Too often, the very people whom many bird educators value the most, youngsters, are left with the worst in introductory binoculars. Nothing will discourage continued bird-watching activity and learning in the field more than an initial experience with binoculars that are, essentially, junk. It's just no fun.
There are important optics features that need attention when dealing with youngsters. These may include the ability for the young folks to get their hands around the binoculars, access the focusing knob, and adjust the interpupillary distance (to match the closeness of the eyes among the youngest kids in the group).
Finding the bird in the tree or bush is difficult enough for beginning birders — of any age — without having to deal with a narrow field of view or a high magnification that may have the image almost bouncing around.
Try a lower power — between 6X and8X — and definitely stick to a wide field of view.
Training and help — from a parent or other adult — is essential. Learning to bring the binoculars to your face, while constantly watching the bird, needs practice. (Focusing on a far-off sign — and reading simple text — is a fine way to learn locating the object and focusing properly.) While practice makes perfect, that practice can be squandered if the binoculars are unserviceable.

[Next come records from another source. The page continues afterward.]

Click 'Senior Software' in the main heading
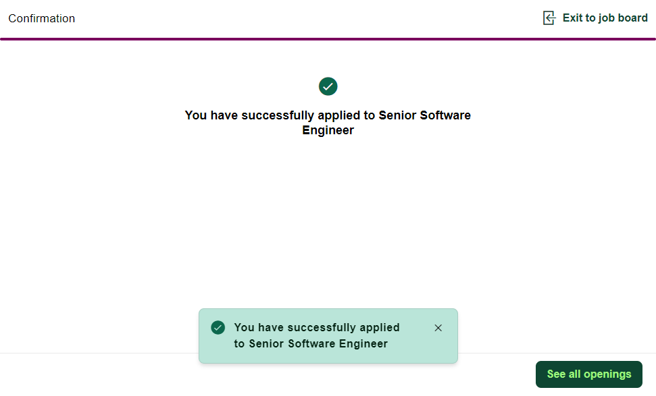Screen dimensions: 656x396 (424, 115)
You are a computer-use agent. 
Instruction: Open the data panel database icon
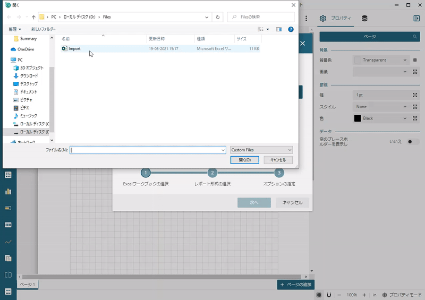pos(364,19)
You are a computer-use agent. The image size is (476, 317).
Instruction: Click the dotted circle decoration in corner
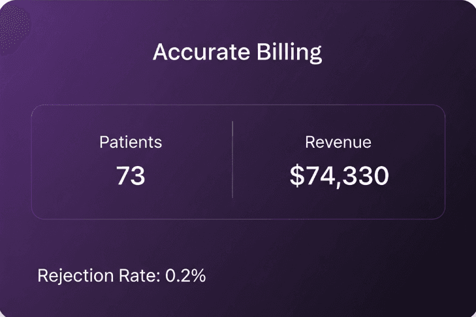point(14,29)
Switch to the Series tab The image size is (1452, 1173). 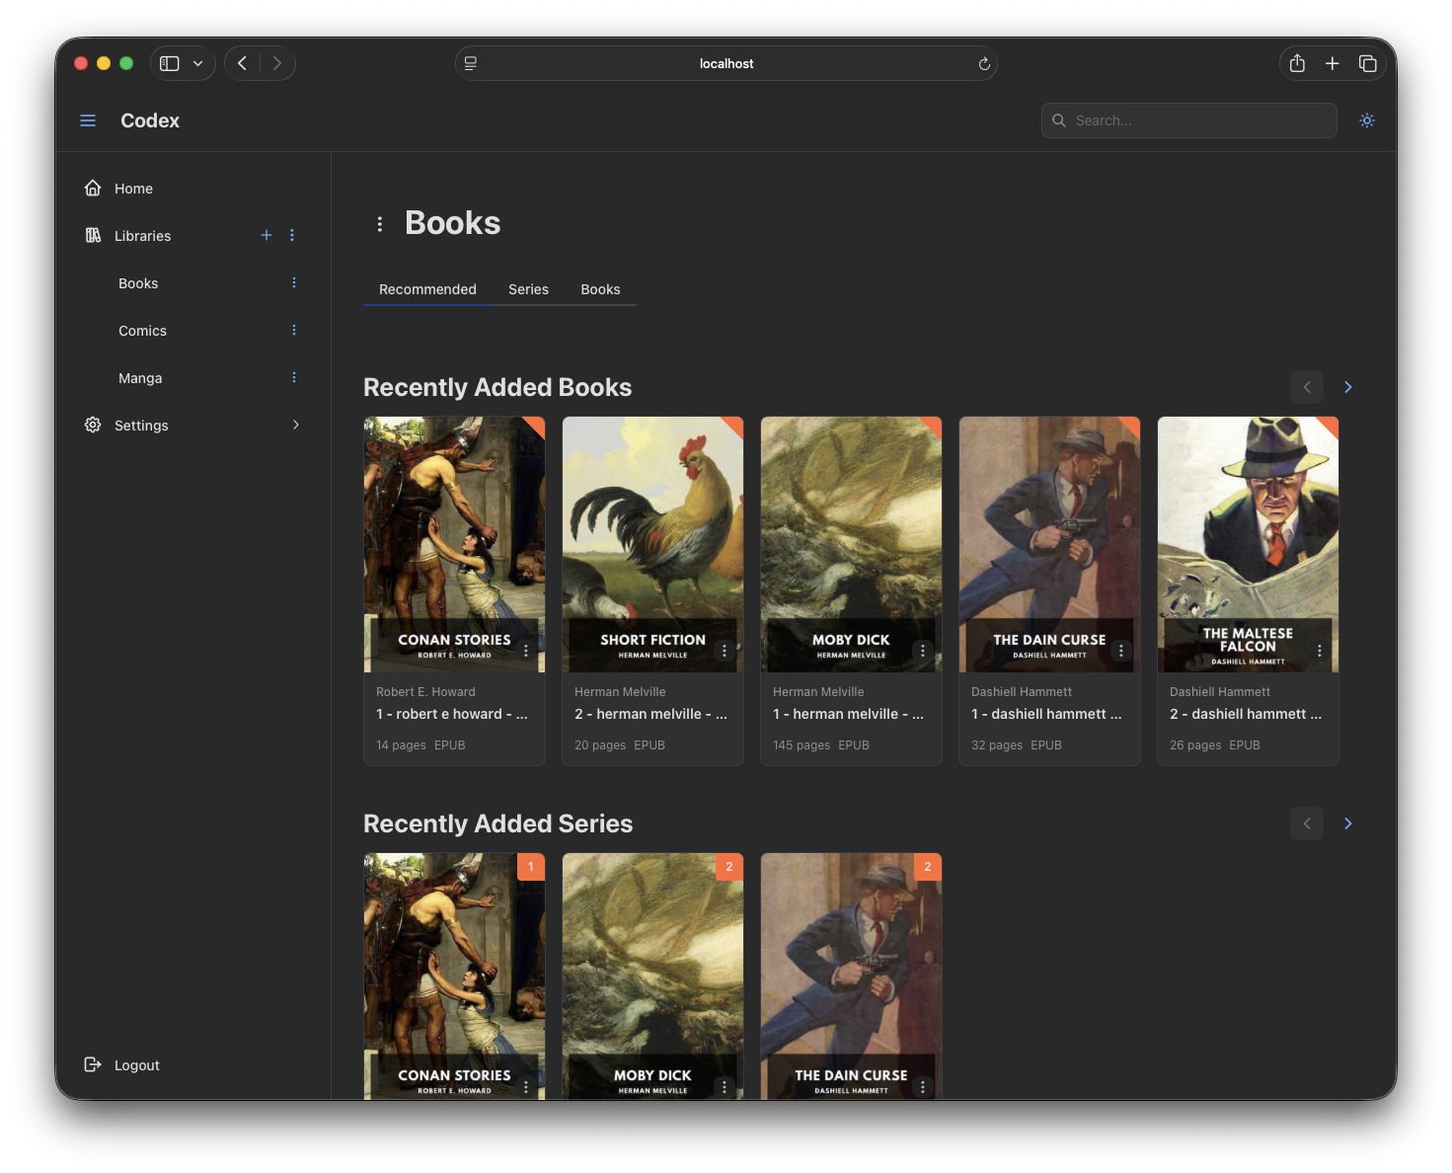528,289
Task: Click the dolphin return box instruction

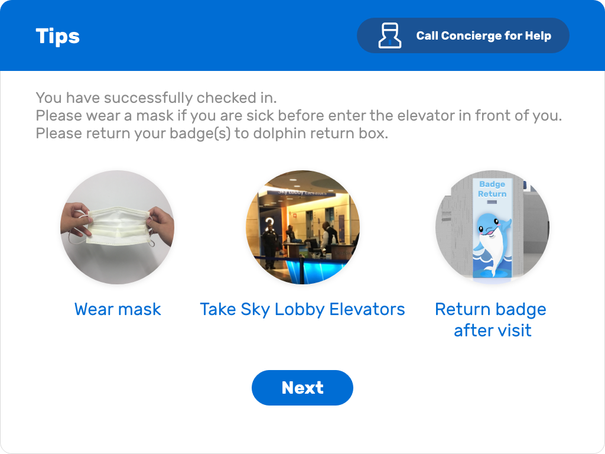Action: 212,133
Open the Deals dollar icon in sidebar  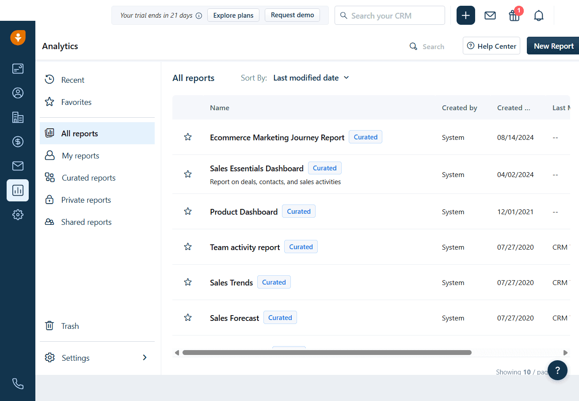[18, 142]
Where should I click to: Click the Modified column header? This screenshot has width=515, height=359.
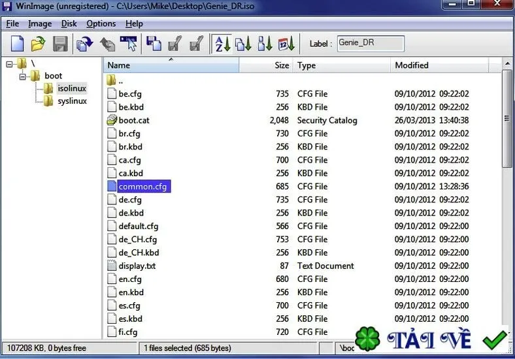click(x=439, y=65)
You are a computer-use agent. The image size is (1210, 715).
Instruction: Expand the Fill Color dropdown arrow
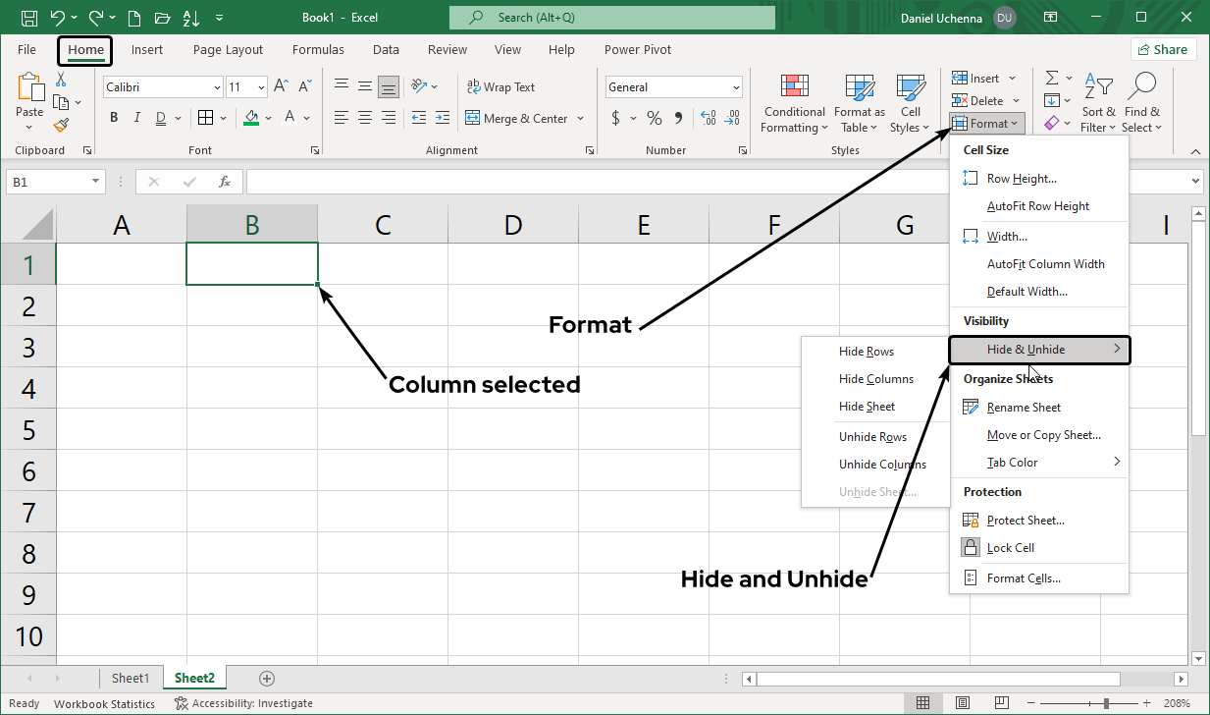[267, 117]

Today there are many options for binoculars appropriate for youngsters. Relatively good quality binoculars can be secured for around $100 or even less. Some of these are porro-prism binoculars that can be outstanding. There are many options. (Editor’s note: Talk to a binocular expert at one of the National Camera stores in the Twin Cities.)
A final point to be aware of is warranty. Some manufacturers will offer a unconditional warranty, a relief when binoculars get dropped, slammed against a tree, or run over with a lawn mower.
Don't sell the kids short. They usually arrive in the field eager to learn something new. Don't make it difficult for them at the very outset. Make it fun.
[Paul Baicich is a birding consultant. He is former editor of the American Birding Association's magazine, "Birding." Ben Lizdas, Tom Rusert, and Dave Watkins provided advice for this article]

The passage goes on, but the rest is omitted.